In 1508, despite strong advice to the contrary, the powerful Pope Julius II commissioned Michelangelo Buonarroti to paint the ceiling of the newly restored Sistine Chapel in Rome. Four years earlier, at the age of twenty-nine, Michelangelo had unveiled his masterful statue of David in Florence; however, he had little experience as a painter, even less working in the delicate medium of fresco, and none with the curved surface of vaults, which dominated the chapel's ceiling.
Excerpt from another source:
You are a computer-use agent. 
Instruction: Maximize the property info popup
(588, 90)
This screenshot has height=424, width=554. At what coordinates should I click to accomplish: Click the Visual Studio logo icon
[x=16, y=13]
The temperamental Michelangelo was himself reluctant, and he stormed away from Rome, risking Julius's wrath, only to be persuaded to eventually begin.

Michelangelo would spend the next four years laboring over the vast ceiling. He executed hundreds of drawings, many of which are masterpieces in their own right. Contrary to legend, he and his assistants worked standing rather than on their backs, and after his years on the scaffold, Michelangelo suffered a bizarre form of eyestrain that made it impossible for him to read letters unless he held them at arm's length. Nonetheless, he produced one of the greatest masterpieces of all time, about which Giorgio Vasari, in his Lives of the Artists, wrote, "There is no other work to compare with this for excellence, nor could there be."

Ross King's fascinating new book tells the story of those four extraordinary years. Battling against ill health, financial difficulties, domestic problems, inadequate knowledge of the art of fresco, and the pope's impatience, Michelangelo created figures-depicting the Creation, the Fall, and the Flood-so beautiful that, when they were unveiled in 1512, they stunned his onlookers. Modern anatomy has yet to find names for some of the muscles on his nudes, they are painted in such detail. While he worked, Rome teemed around him, its politics and rivalries with other city-states and with France at fever pitch, often intruding on his work. From Michelangelo's experiments with the composition of pigment and plaster to his bitter competition with the famed painter Raphael, who was working on the neighboring Papal Apartments, Ross King presents a magnificent tapestry of day-to-day life on the ingenious Sistine scaffolding and outside in the upheaval of early-sixteenth-century Rome.

Publisher comments

The extraordinary story behind Michelangelo's masterpiece - now, for the first time, in B-format --Ce texte fait référence à l'édition Broché .

About the author

Born and raised in Canada, Ross King has lived in England since 1992. In 2002-03, two books of his will be published in the United States, Domino, about the world of masquerades and opera in 18th century London and Michelangelo and the Pope's Ceiling. In Michelangelo and the Pope's Ceiling, King tells the story of the four years-1508-1512.-Michelangelo spent painting the ceiling of the newly restored Sistine chapel. In this new book, he presents a magnificent tapestry of day-to-day life of the ingenious Sistine scaffolding and outside in the upheaval of early 16th century Rome.

King's highly acclaimed Brunelleschi's Dome: How a Renaissance Genius Reinvented Architecture, was an instant hit in the U.S., landing on the New York Times, Boston Globe and San Francisco Chronicle bestseller lists. Brunelleschi's Dome was chosen "The 2000 Book Sense Nonfiction Book of the Year" and a Book Sense 76 top ten selection.

Anyone familiar with Ross King's writing knows that he has an astonishing knowledge of European cultural history. He originally planned a career in academia, earning his Ph.D. in English Literature and moving to England to assume a research position at the University of London.

King lives near Oxford, England, in the historic town of Woodstock, the site of Blenheim Palace. He is a devoted cyclist and hikes regularly in both the Pyrenees and the Canadian Rockies.